:: AIM OF THE TASK ::
Convert the records from the line containing "Where should I click to: Open the" up to and including the line containing "Looking at the screenshot, I should pos(215,61)." into a Markdown table with the columns Row and Line. Number each row, give one line per row, and omit blank lines.
══ EXCERPTED DATA ══
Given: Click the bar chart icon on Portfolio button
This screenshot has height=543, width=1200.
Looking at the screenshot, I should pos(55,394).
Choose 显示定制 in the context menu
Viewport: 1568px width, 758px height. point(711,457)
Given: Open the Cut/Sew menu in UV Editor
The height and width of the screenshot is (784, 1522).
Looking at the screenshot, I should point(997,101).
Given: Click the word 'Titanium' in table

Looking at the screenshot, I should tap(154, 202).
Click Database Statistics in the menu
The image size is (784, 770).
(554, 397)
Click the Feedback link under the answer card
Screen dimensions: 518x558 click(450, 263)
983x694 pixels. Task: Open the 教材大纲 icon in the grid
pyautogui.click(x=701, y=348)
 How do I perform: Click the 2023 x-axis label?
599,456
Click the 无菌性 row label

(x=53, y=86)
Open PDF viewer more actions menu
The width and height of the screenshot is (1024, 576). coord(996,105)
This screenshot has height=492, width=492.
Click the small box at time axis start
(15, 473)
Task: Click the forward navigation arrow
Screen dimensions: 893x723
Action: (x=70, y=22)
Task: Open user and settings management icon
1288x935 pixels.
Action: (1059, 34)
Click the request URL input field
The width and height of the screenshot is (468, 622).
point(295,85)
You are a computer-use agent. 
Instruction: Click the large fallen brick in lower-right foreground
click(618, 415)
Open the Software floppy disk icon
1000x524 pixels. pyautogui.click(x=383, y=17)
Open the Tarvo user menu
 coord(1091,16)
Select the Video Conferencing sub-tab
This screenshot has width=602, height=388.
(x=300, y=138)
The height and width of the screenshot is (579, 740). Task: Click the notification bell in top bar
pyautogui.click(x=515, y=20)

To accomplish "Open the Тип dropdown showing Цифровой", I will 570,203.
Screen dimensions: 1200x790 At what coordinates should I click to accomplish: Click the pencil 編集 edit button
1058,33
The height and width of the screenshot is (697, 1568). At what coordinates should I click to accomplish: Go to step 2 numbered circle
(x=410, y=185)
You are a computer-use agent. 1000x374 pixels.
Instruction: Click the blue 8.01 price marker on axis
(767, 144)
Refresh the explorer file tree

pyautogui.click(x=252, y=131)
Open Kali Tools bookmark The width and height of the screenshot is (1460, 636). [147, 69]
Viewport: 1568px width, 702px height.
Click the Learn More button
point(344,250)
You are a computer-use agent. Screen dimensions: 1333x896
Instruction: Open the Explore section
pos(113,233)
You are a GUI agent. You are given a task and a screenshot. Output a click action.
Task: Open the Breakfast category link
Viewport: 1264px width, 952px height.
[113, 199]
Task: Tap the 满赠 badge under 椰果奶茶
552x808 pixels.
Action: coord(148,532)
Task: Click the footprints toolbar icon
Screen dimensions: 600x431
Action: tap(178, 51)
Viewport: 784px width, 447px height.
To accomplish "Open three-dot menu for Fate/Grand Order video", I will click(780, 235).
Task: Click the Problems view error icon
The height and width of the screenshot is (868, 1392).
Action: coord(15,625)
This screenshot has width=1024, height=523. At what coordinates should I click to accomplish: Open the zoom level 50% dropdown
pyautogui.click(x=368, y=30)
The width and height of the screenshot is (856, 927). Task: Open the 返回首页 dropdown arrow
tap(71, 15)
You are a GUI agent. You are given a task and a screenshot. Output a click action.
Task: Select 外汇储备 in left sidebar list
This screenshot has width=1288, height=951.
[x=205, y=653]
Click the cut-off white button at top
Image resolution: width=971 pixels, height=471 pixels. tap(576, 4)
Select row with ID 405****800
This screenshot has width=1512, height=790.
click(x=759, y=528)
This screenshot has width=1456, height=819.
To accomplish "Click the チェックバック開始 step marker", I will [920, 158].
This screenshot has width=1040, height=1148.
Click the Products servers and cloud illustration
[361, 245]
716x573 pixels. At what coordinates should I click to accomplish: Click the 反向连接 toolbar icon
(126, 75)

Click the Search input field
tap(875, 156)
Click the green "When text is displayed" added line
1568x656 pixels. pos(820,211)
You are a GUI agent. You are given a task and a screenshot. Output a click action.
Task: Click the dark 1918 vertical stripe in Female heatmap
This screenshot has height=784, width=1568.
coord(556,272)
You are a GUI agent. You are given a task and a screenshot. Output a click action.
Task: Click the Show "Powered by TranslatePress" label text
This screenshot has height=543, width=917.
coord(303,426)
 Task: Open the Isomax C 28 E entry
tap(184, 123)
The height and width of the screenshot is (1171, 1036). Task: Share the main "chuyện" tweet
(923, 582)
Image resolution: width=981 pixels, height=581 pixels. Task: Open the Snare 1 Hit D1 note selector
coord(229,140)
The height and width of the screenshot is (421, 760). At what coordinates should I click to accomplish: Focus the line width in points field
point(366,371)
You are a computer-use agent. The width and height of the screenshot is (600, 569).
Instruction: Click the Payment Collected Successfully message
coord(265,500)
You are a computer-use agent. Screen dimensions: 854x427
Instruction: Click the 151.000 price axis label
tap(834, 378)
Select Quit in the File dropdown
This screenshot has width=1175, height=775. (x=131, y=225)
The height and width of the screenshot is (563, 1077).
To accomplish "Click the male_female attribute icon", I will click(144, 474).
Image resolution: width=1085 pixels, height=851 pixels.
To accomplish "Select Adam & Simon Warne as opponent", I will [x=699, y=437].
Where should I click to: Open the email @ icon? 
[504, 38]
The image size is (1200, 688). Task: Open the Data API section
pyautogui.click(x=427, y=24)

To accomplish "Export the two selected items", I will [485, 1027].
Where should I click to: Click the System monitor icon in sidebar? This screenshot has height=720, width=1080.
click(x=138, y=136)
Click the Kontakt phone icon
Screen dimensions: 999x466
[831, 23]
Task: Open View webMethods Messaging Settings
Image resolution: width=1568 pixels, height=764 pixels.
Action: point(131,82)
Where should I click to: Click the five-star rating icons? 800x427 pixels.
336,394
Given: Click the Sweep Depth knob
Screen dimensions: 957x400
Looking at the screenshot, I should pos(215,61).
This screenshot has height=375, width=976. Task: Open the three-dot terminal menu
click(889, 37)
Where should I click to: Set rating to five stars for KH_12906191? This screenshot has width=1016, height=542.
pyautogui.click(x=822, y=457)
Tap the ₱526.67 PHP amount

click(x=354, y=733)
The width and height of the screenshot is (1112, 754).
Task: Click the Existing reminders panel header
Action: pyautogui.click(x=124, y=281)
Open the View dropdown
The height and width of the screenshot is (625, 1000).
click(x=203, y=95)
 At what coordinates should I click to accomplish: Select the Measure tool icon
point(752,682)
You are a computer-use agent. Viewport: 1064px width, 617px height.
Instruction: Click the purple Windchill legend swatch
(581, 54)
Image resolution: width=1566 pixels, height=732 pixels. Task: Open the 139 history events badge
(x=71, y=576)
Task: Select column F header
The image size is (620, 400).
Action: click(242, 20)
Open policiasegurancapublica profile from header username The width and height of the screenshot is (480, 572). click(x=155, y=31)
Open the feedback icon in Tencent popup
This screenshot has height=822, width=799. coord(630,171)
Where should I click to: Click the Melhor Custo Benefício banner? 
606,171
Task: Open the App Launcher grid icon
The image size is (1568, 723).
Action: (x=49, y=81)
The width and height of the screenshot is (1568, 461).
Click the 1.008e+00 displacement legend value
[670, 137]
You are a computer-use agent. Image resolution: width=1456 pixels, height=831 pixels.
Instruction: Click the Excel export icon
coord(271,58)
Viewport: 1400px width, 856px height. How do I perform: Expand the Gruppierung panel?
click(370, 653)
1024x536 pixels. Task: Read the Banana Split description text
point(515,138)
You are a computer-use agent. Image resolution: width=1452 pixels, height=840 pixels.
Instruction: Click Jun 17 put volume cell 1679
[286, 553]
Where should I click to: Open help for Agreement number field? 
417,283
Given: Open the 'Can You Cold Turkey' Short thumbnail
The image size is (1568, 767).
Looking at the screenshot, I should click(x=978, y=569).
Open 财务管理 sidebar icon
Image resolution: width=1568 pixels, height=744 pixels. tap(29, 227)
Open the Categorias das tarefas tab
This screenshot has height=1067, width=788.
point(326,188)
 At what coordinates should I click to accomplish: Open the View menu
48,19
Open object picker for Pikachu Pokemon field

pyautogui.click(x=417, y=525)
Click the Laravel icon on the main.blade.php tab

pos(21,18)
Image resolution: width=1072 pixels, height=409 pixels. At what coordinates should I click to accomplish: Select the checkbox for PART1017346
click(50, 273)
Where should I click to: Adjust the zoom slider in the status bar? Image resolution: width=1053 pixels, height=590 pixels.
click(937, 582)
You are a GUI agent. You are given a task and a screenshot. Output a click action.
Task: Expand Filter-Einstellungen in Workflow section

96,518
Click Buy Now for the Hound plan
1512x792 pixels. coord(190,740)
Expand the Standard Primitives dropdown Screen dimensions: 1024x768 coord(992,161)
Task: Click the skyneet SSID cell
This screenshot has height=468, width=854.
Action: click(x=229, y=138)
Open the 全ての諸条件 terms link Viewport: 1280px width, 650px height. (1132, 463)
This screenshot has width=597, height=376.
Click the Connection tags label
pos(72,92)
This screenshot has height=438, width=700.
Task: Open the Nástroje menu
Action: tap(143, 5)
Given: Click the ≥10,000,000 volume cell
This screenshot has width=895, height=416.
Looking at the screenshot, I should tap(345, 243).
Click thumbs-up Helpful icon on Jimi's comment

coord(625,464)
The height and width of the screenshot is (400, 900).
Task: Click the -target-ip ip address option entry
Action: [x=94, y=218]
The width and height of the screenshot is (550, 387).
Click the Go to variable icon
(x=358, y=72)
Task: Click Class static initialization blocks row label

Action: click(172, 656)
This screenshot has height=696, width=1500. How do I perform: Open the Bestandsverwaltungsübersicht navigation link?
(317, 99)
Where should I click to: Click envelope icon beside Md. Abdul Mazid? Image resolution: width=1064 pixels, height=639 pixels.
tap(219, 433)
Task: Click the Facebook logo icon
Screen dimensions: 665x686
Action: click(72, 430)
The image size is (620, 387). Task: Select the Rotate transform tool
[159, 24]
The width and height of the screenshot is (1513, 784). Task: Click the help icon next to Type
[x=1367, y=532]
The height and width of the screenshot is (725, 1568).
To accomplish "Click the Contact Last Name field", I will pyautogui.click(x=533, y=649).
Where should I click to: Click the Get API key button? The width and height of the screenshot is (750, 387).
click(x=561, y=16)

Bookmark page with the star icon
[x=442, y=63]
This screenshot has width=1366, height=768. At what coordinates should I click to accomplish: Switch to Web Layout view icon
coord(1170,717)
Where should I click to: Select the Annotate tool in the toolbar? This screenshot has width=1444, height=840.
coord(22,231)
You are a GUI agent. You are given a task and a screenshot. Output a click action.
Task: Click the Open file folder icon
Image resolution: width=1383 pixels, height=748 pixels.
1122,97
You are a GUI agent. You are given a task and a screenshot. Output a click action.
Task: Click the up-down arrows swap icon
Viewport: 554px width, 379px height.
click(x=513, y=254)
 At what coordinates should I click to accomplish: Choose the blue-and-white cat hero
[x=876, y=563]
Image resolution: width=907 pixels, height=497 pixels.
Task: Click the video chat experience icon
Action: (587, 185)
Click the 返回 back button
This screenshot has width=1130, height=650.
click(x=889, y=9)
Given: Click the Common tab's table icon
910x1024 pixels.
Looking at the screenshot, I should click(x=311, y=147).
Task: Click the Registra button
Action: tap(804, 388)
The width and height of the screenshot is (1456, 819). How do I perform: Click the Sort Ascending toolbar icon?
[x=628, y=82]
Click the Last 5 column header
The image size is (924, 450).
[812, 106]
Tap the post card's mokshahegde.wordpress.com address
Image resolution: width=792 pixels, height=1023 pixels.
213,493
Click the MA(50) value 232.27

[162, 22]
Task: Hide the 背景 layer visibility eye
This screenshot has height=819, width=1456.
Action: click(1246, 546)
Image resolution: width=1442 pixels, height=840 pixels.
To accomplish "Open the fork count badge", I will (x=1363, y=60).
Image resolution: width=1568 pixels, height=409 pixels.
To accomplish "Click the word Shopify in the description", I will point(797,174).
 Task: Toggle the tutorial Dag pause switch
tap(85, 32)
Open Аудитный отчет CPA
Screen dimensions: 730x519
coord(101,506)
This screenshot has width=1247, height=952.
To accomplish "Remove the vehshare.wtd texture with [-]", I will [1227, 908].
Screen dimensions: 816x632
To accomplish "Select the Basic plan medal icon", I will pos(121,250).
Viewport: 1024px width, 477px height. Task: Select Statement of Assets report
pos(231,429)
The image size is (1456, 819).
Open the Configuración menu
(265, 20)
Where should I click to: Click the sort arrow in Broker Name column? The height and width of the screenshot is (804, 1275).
═══
:: OUTPUT FOR THIS TASK ::
| Row | Line |
|---|---|
| 1 | Where should I click to: Open the email @ icon?  |
| 2 | [504, 38] |
| 3 | The image size is (1200, 688). Task: Open the Data API section |
| 4 | pyautogui.click(x=427, y=24) |
| 5 | To accomplish "Export the two selected items", I will [485, 1027]. |
| 6 | Where should I click to: Click the System monitor icon in sidebar? This screenshot has height=720, width=1080. |
| 7 | click(x=138, y=136) |
| 8 | Click the Kontakt phone icon |
| 9 | Screen dimensions: 999x466 |
| 10 | [831, 23] |
| 11 | Task: Open View webMethods Messaging Settings |
| 12 | Image resolution: width=1568 pixels, height=764 pixels. |
| 13 | Action: point(131,82) |
| 14 | Where should I click to: Click the five-star rating icons? 800x427 pixels. |
| 15 | 336,394 |
| 16 | Given: Click the Sweep Depth knob |
| 17 | Screen dimensions: 957x400 |
| 18 | Looking at the screenshot, I should pos(215,61). |